Early Disposition Denial

The ITC instituted Automated Storage and Retrieval Systems, Robots, and Components Thereof (Inv. 1228) on November 2 based on a complaint from Norway-based AutoStore alleging that UK-based Ocado imported infringing robots for use by grocery stores.  Noting that AutoStore’s complaint refers vaguely to the investments of “partners” in the United States, Ocado requested early disposition on whether AutoStore actually satisfies the domestic industry requirement of Section 337.

That request was denied.  According to the Commission in the denial order: “The issues raised for resolution appear likely to require significant third-party discovery and thus may be too unwieldy to be decided within 100 days of institution.”

By citing “significant third-party discovery” as the reason for numerous early disposition request denials this year, the ITC has appeared to be creating a loophole in the program for nonpracticing entities using domestic-industry-by-subpoena arguments.  However, the agency also recently agreed to designate Active Matrix OLED (Inv. 1225) for early disposition, prompting complainant Solas OLED (a foreign licensing company relying on a single domestic licensee) to immediately withdraw its complaint.

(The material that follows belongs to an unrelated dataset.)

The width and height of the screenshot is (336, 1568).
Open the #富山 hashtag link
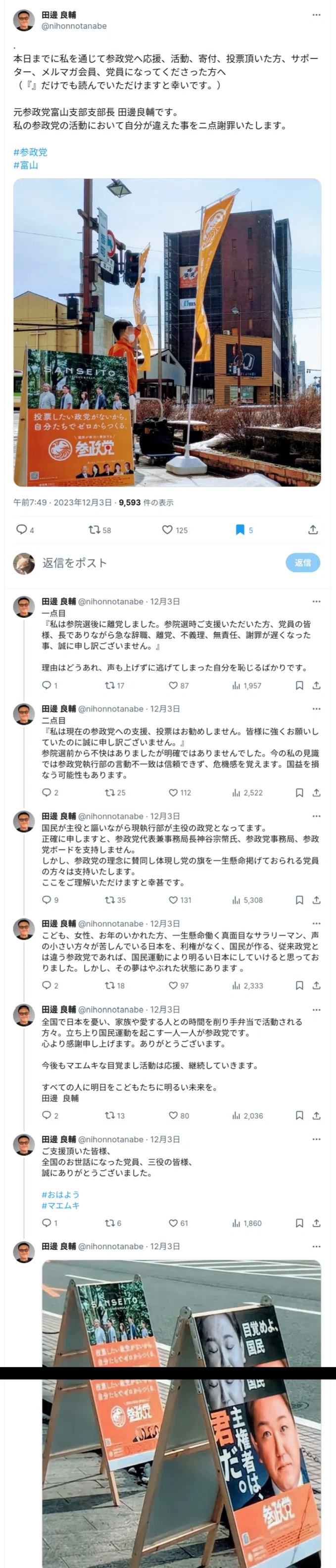pos(26,165)
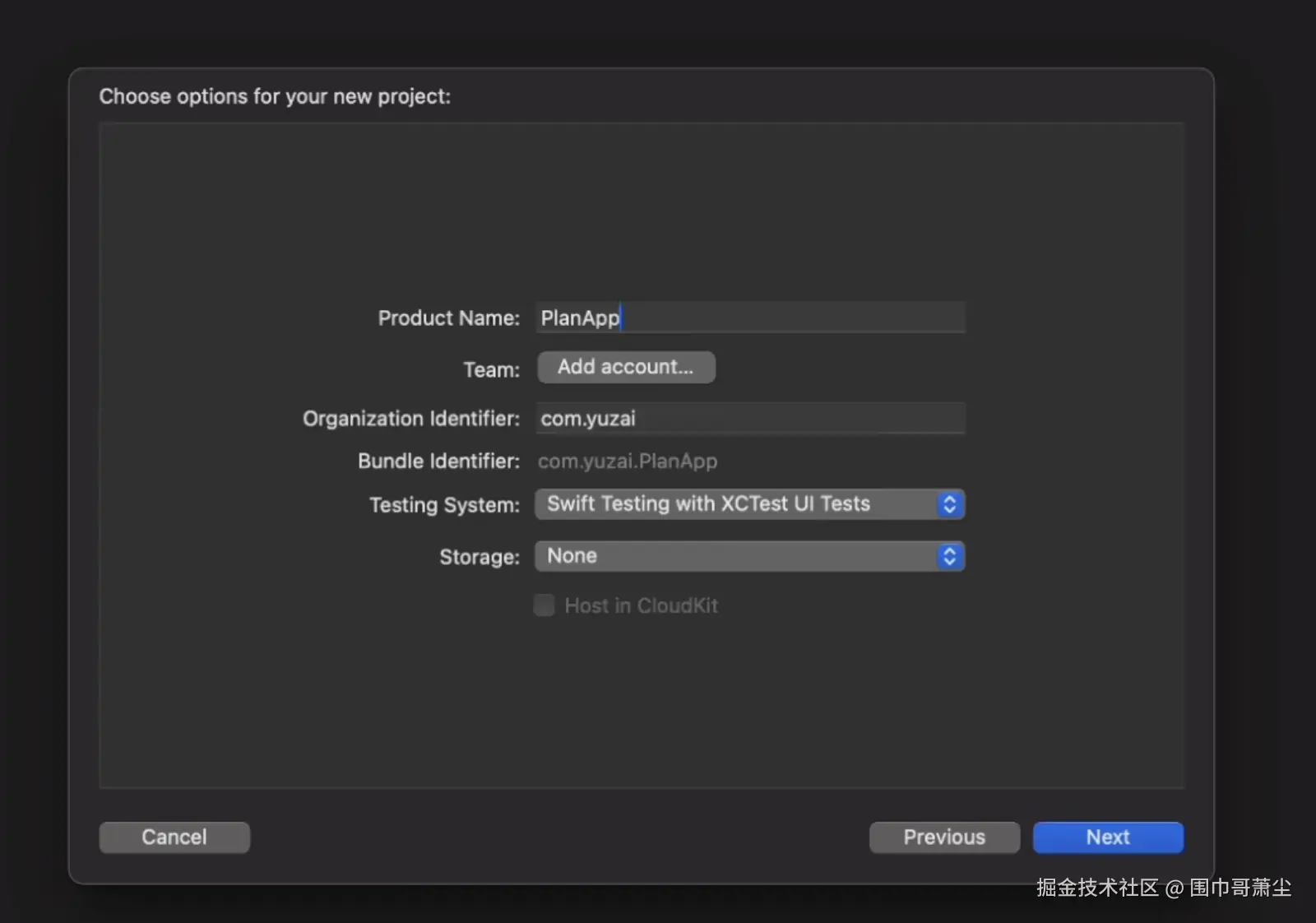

There may be important differences between these cases guiding their decision, but the need for third party discovery is clearly not the only factor. We would have a better idea of what factors are really coming into play if the agency provided a more comprehensive and frank explanation when denying a particularly request.

New Complaint

On November 13, the ITC received a new Section 337 complaint from Amtech Systems titled Radio Frequency Identification (“RFID”) Products and Components Thereof.  Amtech makes toll tags and devices for reading them and is a subsidiary of TransCore, a U.S.-based toll road management company.  The complaint alleges infringement of six patents by Austria-based Kapsch TrafficCom, TransCore’s largest competitor.  The dispute is also being litigated in federal district court.


The ITC terminated Blowers and Components Thereof (Inv. 1217) on November 12.  The accused products were water heater parts made abroad by U.S.-based East West Manufacturing and sold to domestic water heater manufacturers.  Shortly after the ITC complaint and its district court counterpart were filed in July by Regal Beloit, the respondent signaled it would accept a Consent Order, agreeing to halt all importation of the accused products.